Chinese banks' bad loans increased for a third straight quarter, the longest streak of deterioration in eight years, highlighting pressures on asset quality and profit growth as the economy weakens.

Non-performing loans rose by 18.2 billion yuan ($2.86 billion) in the three months ended June 30 to 456.4 billion yuan, the China Banking Regulatory Commission said in a statement on its website today. Bad loans surged at all types of banking institutions, including the largest state-owned lenders, rural banks and foreign banks, the regulator said.

Chinese lenders are grappling with rising defaults, weaker loan demand and lower lending profitability after economic growth decelerated for a sixth quarter and the central bank cut interest rates twice this year. Combined net income growth at the nation's 3,800 lenders slowed to 23 percent in the second quarter from 24 percent in the previous three months, the regulator said today.

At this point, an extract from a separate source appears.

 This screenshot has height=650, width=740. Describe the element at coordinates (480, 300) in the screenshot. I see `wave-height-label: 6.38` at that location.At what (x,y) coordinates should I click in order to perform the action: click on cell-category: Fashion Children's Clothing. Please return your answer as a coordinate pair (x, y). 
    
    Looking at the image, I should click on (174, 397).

“There's no doubt that banks' asset quality is worsening along with the economy,” said Xie Jiyong, a Shanghai-based analyst at Capital Securities Corp. “The question is when will this peak. We haven't seen signs of stabilizing yet.”

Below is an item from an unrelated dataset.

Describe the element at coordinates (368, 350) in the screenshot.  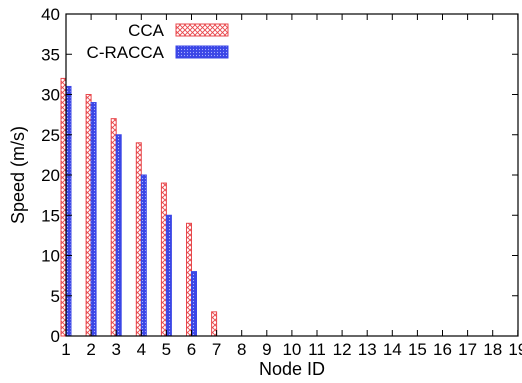
I see `x-tick-label: 13` at that location.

Chinese banking shares dropped. Shanghai Pudong Development Bank Co. fell 3 percent to 7.57 yuan at the close of trading in its home city, the biggest decline in a month, after saying yesterday its bad loans surged by more than 30 percent in the first half. Industrial & Commercial Bank of China Ltd., the nation's largest lender, lost 1.8 percent at 3:06 p.m. in Hong Kong.

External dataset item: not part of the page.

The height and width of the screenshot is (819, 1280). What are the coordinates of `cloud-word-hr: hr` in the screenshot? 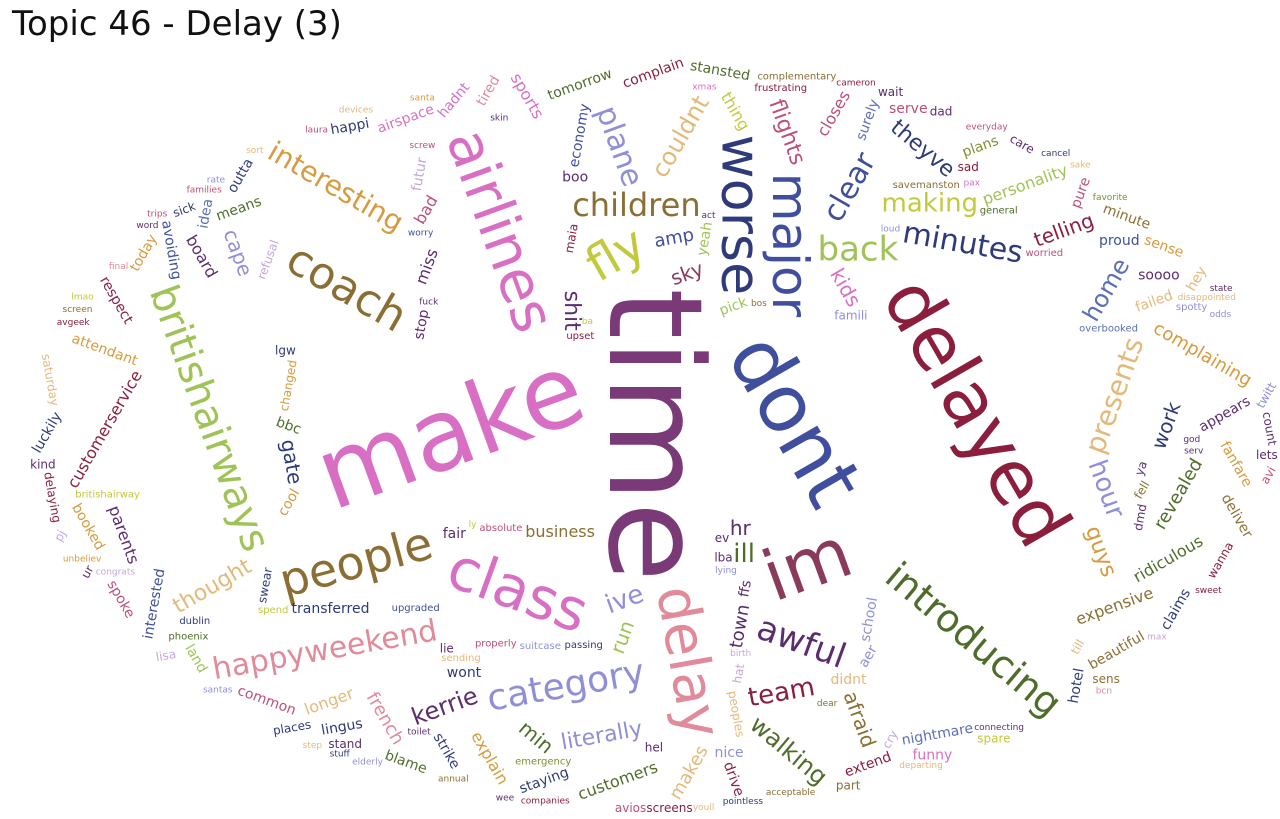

Non-performing loans, or those overdue for at least three months, accounted for 0.9 percent of banks' total advances as of June 30, unchanged from March, according to the regulator.

Most of the increase in bad loans came from the eastern Chinese province of Zhejiang, where soured debt rose by 26.8 billion yuan in the first half this year to 75.9 billion yuan by June, the Shanghai Securities News reported today, citing an unidentified banker.

New local-currency loans of 540.1 billion yuan in July missed analysts' estimates, declining 41 percent from June. Industrial-output growth of 9.2 percent was the weakest in three years. Producer prices declined 2.9 percent, pointing to further pressure on companies' profits and ability to repay debt.

Korean Households

Slowing economic growth is eroding credit quality among South Koreans also. Lenders' ratio of soured household debt to total lending in the category rose to 0.76 percent in June, almost a six-year high, Korea's Financial Supervisory Service said today. New bad loans may rise in the second half if the economy deteriorates due to Europe's debt crisis or slowing growth in China, the FSS said in an e-mailed statement.

Kim Seok Dong, South Korea's Financial Services Commission chairman, told lawmakers last month that while the country's household debt is manageable, a slowdown in China is a potential threat to the economy.

Barclays Plc, Deutsche Bank AG and Bank of America Corp. this month cut their third-quarter growth forecasts for China, while Morgan Stanley lowered its outlook for the full year to an 8 percent expansion, down from 8.5 percent.

Chinese banks' net interest margin, a measure of lending profitability, narrowed to 2.7 percent in the second quarter from 2.8 percent in the first, according to today's statement. Their capital adequacy ratio rose to 12.9 percent as of June 30, from 12.7 percent in March.